Last Friday, (3rd February) international athlete Angela Jones was taking a personal training session, joined by her dog Jack, with client Victoria Smith-Milne near the Monmouth Rowing Club.
“I was on the Wye training with Victoria and my dog was there with us before he jumped in the water.
“This is something he normally does, as we have been open water swimming together for seven years, but he got trapped in some reeds.” Miss Jones said.
Miss Jones, who has experience as an international triathlete and an open water swimmer, tried throw a nearby lifebuoy to Jack but the rope was tangled, preventing the lifebuoy from reaching.
Jack was trapped and going under the water so she took action.
“I put the buoy around me and went into the river and swam to my dog. As they (the people on the bank) went to pull me in, the rope came off the buoy.”
Miss Jones was left to be swept down the river with the lifebuoy on while Victoria Smith-Milne and two passers by, who had stopped to help, had only the rope.
She said: “Thankfully, the wonderful people on the bank pulled the rope back and they were able to throw it to me.
“As soon as it snapped off I thought ‘oh my God, I’m gone’. If it wasn’t for those people I would have gone under.”
Once out of the river, Miss Jones was quickly wrapped up in blankets, thankful she had her dog back.
“I would never recommend doing this, but I went in because my dog means everything to me and I had the buoy.”
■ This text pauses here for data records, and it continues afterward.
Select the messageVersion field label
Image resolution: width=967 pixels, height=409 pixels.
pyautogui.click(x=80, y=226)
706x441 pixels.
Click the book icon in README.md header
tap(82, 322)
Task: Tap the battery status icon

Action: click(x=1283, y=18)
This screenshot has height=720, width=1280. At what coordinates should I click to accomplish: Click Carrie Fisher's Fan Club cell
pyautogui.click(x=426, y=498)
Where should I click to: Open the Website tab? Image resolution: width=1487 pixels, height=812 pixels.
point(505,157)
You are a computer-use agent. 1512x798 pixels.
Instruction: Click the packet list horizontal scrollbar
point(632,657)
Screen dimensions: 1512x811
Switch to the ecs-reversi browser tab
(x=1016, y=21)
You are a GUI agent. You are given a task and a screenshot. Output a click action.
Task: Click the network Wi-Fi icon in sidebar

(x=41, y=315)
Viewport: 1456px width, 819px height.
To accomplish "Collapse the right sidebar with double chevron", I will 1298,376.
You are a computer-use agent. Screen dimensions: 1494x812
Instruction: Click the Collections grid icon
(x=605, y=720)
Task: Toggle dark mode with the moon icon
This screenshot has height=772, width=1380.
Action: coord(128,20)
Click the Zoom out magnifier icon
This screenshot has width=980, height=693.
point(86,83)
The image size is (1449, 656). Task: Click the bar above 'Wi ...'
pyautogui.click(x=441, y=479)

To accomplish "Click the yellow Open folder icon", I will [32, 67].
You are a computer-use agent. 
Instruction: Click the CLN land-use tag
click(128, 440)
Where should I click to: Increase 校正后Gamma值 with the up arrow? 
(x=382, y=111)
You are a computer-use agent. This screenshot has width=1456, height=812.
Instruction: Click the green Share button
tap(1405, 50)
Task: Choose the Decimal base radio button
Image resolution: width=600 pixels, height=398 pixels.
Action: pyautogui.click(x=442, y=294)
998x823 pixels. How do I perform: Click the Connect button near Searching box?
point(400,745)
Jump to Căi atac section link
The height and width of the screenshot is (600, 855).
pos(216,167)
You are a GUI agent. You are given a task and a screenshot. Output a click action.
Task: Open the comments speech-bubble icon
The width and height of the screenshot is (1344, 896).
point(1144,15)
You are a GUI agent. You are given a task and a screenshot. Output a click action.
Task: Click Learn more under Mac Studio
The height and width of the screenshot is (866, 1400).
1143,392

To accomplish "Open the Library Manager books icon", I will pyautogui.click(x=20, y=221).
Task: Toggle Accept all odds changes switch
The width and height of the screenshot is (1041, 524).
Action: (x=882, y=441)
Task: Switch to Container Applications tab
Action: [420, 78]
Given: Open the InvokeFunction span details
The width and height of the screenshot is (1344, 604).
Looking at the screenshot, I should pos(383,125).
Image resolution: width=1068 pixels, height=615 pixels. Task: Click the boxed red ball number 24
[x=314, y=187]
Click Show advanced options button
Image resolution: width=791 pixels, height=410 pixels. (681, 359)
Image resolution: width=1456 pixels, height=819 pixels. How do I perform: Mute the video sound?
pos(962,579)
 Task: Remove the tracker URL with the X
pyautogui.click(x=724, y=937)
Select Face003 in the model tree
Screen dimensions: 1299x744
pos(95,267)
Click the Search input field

She continued: “I also had people with me and I’m a lifesaver and an experienced open water swimmer.
“No way anyone else would have survived that without help because we were going under, so I am extremely thankful for those people who helped.”
While Miss Jones can say this story has a happy ending, it might not have been the case because of the faulty lifebuoy, something that poses great concern. She said: “Every single day I teach on the side of the River Wye and to have the buoy in that condition is appalling. It wouldn’t save a life which is what it is there to do.”
Monmouthshire County Council (MCC) is responsible for the maintenance of the lifebuoys and says it last inspected the lifebuoy involved in the incident on 1st February.
A spokesperson said: “Life buoys and aids are inspected on a weekly basis, all life buoys and replacement parts are supplied by Glasdon UK and meet LSAG (life-saving application guide) regulations.”
A replacement for the broken lifebuoy was due to be installed on Tuesday, 7th February, but there have been problems with the upkeep of the lifebuoys in the past.
MCC continued: “We’re responsible for 14 of our own lifebuoys and five on behalf of Monmouth Town Council. We have a continual struggle keeping life buoys serviceable and in place due to anti-social behaviour.”
Miss Jones would like to thank the two people who provided assistance. They are asked to get in touch via the Beacon.